It’s logical that diseases that threaten more people will get more attention. I understand that. However, understanding it doesn’t make it less lonely. I get drug infusions (the lymphoma ones) twice a month at the Cancer Treatment Center at the local hospital. There are always fliers posted in the waiting room for support groups for cancer patients, or support groups for family members of cancer patients. Lately, there are fliers offering free yoga classes at our town’s new gym for cancer patients or cancer survivors. I’ve been wondering if I could show up and explain that while I don’t have cancer, I’m still pretty sick and I’d love to learn yoga too. Would I be crashing the cancer party? Or would they let me sneak in?

I understand why Helena’s only hospital doesn’t have a support group for sarcoidosis. It’s not like they’re trying to exclude the auto-immune set. There are lots more cancer patients than sarcoidosis patients. But that doesn’t stop me from craving support. My family and friends have learned along with me how to live with sarcoidosis. We’ve figured out through trial and error how to stay alive in Chronic Town. As hard as they try to be with me in sickness, though, they’re still not sick. While they can sympathize and empathize with me, they simply can’t get it in the same visceral way. That’s why I launched this blog. I wanted to connect with my neighbors on our dimly lit Sarcoidosis Street in Chronic Town. I wanted to offer support and derive support.
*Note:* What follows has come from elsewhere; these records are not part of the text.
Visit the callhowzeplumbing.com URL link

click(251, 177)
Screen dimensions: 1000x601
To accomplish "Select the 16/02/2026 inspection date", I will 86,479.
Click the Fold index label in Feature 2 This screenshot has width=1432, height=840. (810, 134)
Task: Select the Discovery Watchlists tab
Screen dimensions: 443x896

As much as I value this on-line community, it’s still a special kick to meet someone with sarcoidosis in the flesh. This happened a few weeks ago at a good friend’s wedding. One of the other guests was D., a woman with cardiac sarcoidosis. She’d read my blog and we had exchanged e-mails before. But actually laying eyes on her and talking about our shared experiences for a few minutes provided a sense of connection that was different. We swapped stories and pulled our collars aside to show each other our scars from our implanted cardiac devices (a pacemaker for her, a defibrillator for me). I walked away from the reception feeling buoyed. D.’s fought this disease longer than I have. She’s kept working in spite of a nasty case of it. She was funny, smart, active, and tough.

The best part of meeting was D. was getting to laugh about sarcoidosis and the craziness it brings. On my own, I do all too well feeling sad, overwhelmed, persecuted, lonely, lost, exhausted, and pitiful about being sick. Just a few minutes of laughter carried me for days. It’s hard to laugh on your own.
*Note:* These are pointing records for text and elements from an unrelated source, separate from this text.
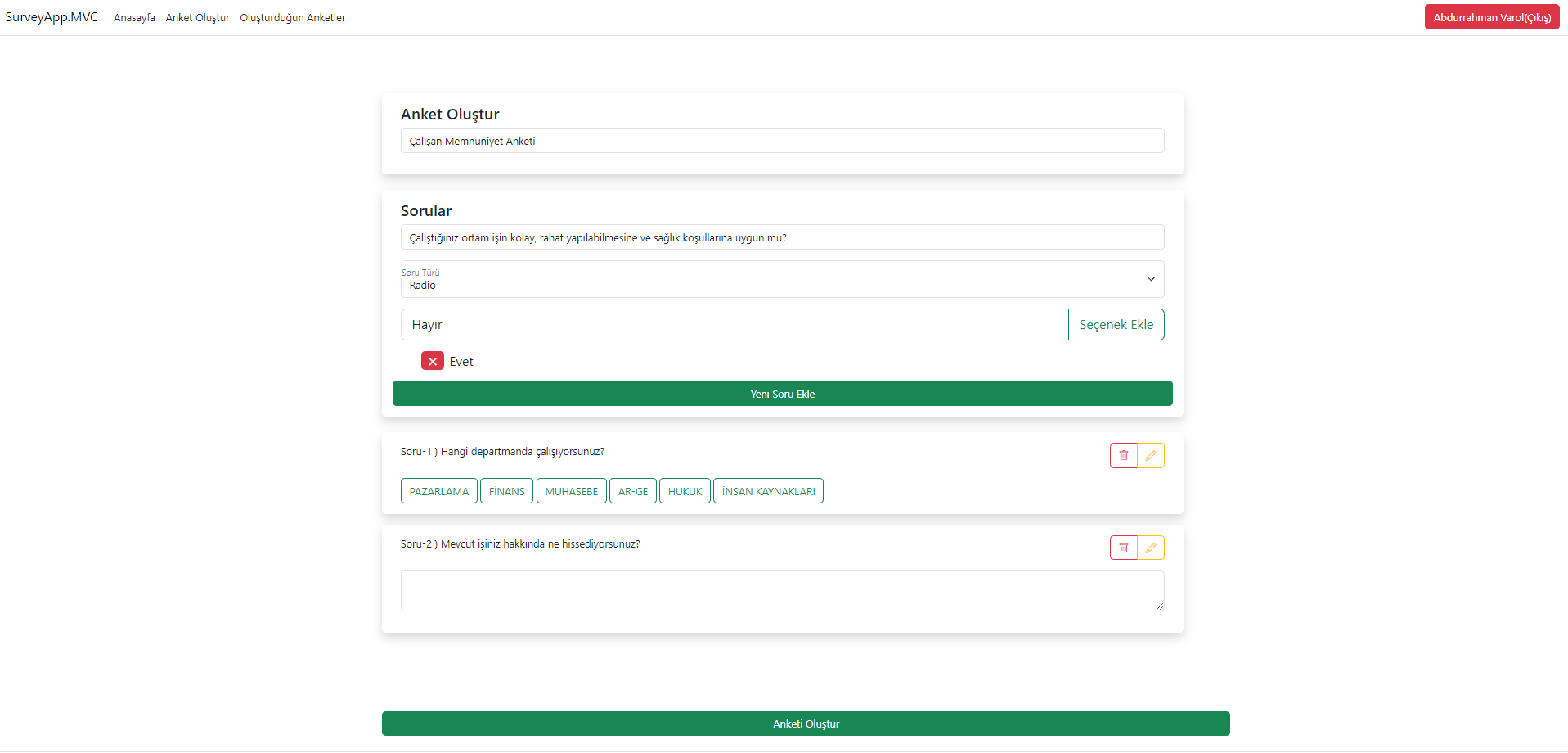Remove the Evet option with the red X

[x=433, y=360]
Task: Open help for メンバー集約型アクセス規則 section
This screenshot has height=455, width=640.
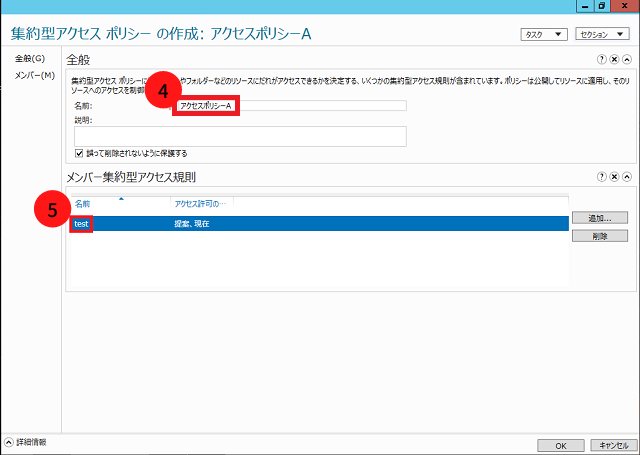Action: (x=603, y=176)
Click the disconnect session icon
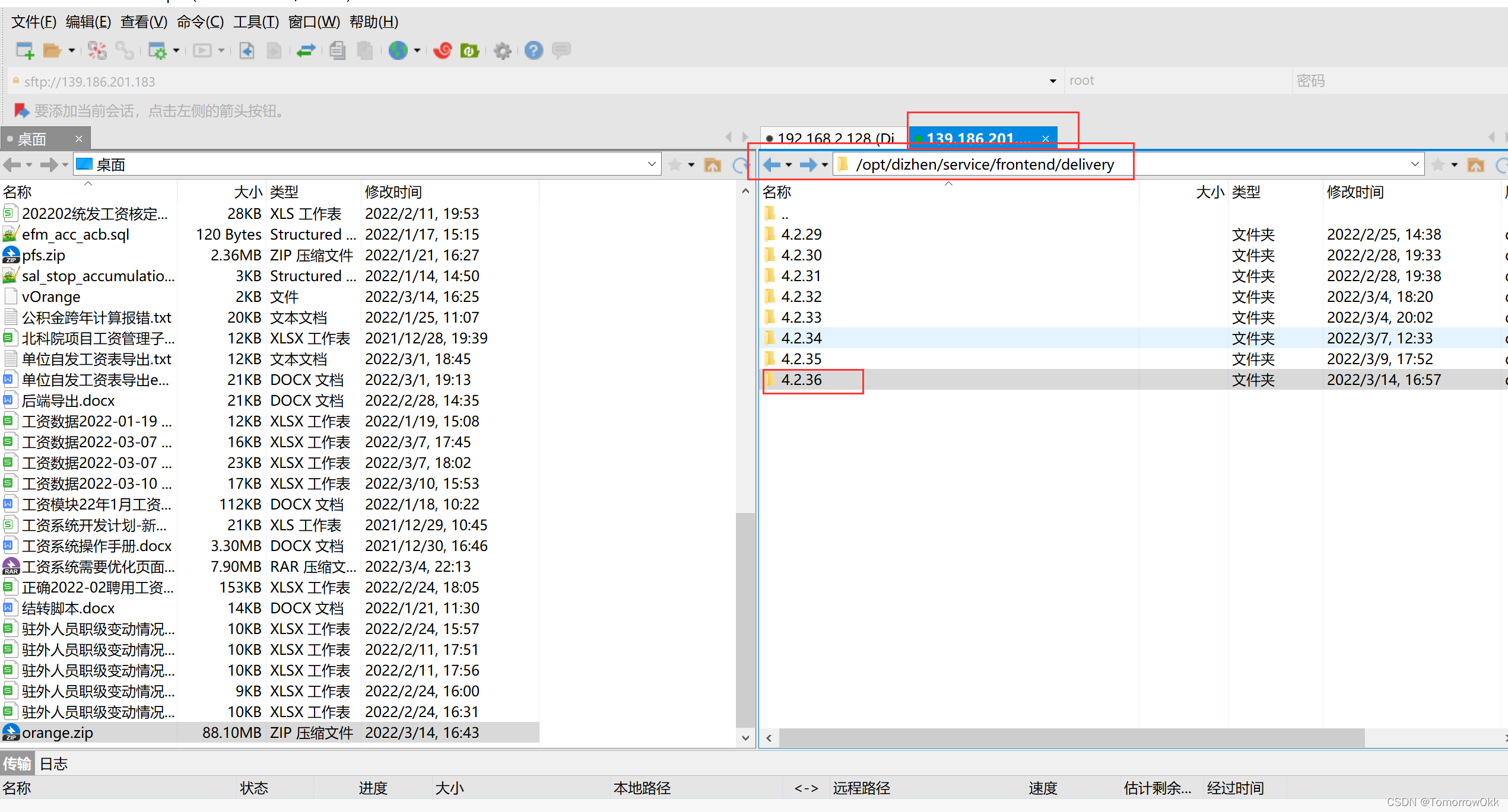The image size is (1508, 812). [x=97, y=50]
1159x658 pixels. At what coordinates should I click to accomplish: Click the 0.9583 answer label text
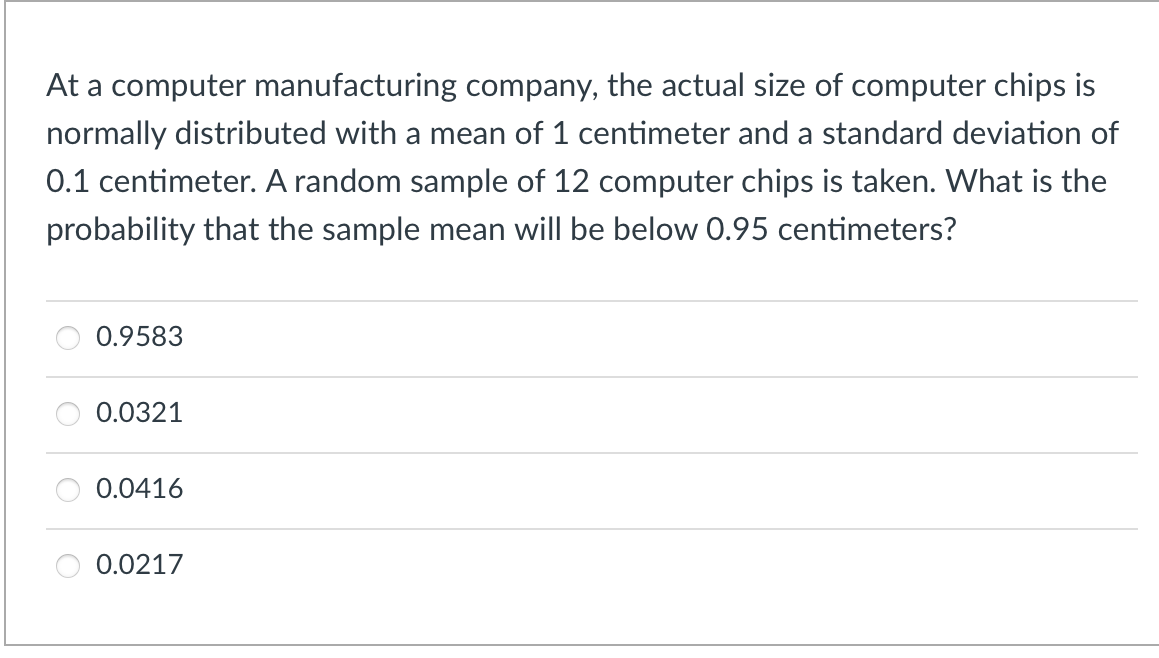(x=138, y=337)
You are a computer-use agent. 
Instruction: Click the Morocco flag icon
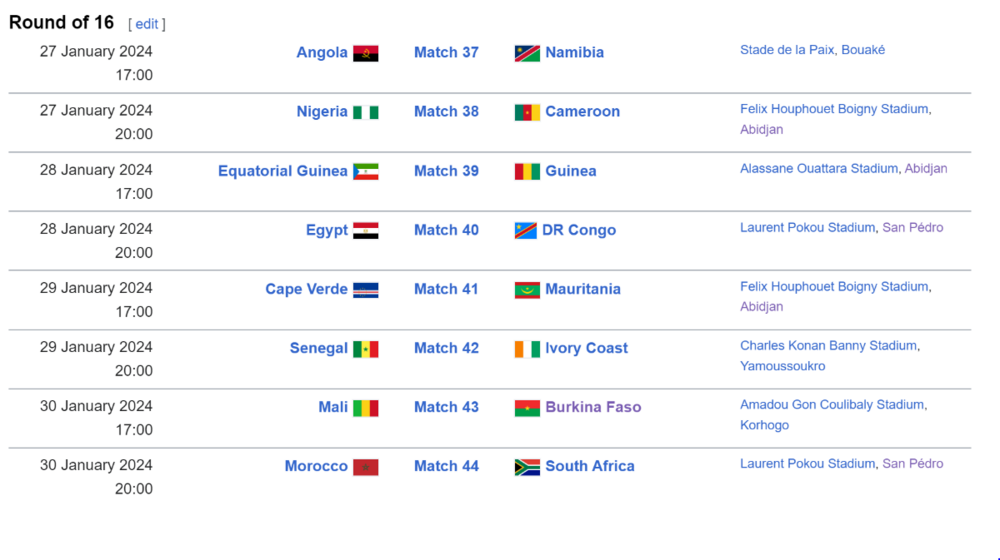pos(365,467)
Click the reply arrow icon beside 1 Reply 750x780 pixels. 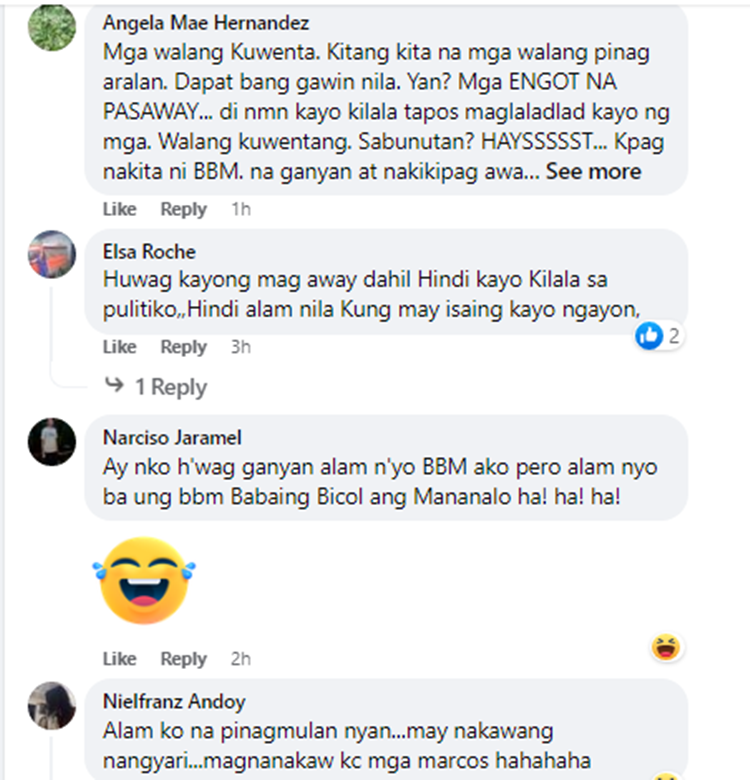point(114,385)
When it’s just me and my disease, it’s easy for me to lose all perspective. I forget that I exist in a context, especially when I’m going through a tougher patch like last night when the pain felt unmanageable. I need help to remember that there are better days ahead, that this too shall pass, that it can always be worse, and I’m not alone.

We don’t fight wars or fight diseases—or solve murders—on our own. Even Temperance Brennan needs help solving her murders. She’s got a sexy Montreal cop on her side that shows up at just the right moment to bail her out of a crisis. We survive by knowing that someone’s got our back.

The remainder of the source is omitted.